# [What is expected]
Exactly the lines from the line containing "This screenshot has width=848, height=672." through the last line of the entries below should appear in the answer, reproduced verbatim.

(Items listed in a dataset)
------------------------

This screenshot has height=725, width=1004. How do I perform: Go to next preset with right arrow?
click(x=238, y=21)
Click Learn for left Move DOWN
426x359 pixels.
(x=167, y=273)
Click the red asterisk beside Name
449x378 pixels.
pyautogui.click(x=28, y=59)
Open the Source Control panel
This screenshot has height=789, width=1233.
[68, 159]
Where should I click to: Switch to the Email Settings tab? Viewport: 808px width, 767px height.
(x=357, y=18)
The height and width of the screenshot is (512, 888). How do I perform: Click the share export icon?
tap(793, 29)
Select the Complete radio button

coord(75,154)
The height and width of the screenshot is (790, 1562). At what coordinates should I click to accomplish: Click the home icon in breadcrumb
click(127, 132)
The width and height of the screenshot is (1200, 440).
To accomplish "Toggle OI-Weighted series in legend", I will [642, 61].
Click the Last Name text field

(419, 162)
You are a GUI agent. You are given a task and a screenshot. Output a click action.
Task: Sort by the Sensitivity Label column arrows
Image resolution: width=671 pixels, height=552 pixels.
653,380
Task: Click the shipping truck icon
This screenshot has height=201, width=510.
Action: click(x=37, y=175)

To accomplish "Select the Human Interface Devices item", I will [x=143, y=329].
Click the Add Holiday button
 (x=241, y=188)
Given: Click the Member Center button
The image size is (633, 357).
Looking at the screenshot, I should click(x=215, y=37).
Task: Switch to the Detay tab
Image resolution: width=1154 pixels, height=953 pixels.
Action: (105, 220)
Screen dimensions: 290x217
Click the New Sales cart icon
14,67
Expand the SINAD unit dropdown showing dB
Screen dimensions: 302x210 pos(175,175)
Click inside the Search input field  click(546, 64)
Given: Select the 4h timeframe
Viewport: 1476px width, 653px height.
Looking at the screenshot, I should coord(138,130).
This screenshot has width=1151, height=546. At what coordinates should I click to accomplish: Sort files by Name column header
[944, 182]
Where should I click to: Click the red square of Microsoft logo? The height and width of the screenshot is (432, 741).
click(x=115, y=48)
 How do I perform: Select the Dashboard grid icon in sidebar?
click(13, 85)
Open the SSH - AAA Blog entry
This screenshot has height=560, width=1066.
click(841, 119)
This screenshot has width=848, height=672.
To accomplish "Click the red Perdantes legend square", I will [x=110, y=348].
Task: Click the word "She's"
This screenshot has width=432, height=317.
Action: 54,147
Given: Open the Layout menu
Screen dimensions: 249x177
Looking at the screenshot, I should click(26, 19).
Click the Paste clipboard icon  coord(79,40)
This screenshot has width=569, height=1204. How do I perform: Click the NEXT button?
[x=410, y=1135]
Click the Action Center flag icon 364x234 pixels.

------------------------

# [Completed task]
This screenshot has width=848, height=672.
To accomplish "Click the red Perdantes legend square", I will [x=110, y=348].
Task: Click the word "She's"
This screenshot has width=432, height=317.
Action: 54,147
Given: Open the Layout menu
Screen dimensions: 249x177
Looking at the screenshot, I should click(26, 19).
Click the Paste clipboard icon  coord(79,40)
This screenshot has width=569, height=1204. How do I perform: Click the NEXT button?
[x=410, y=1135]
Click the Action Center flag icon 364x234 pixels.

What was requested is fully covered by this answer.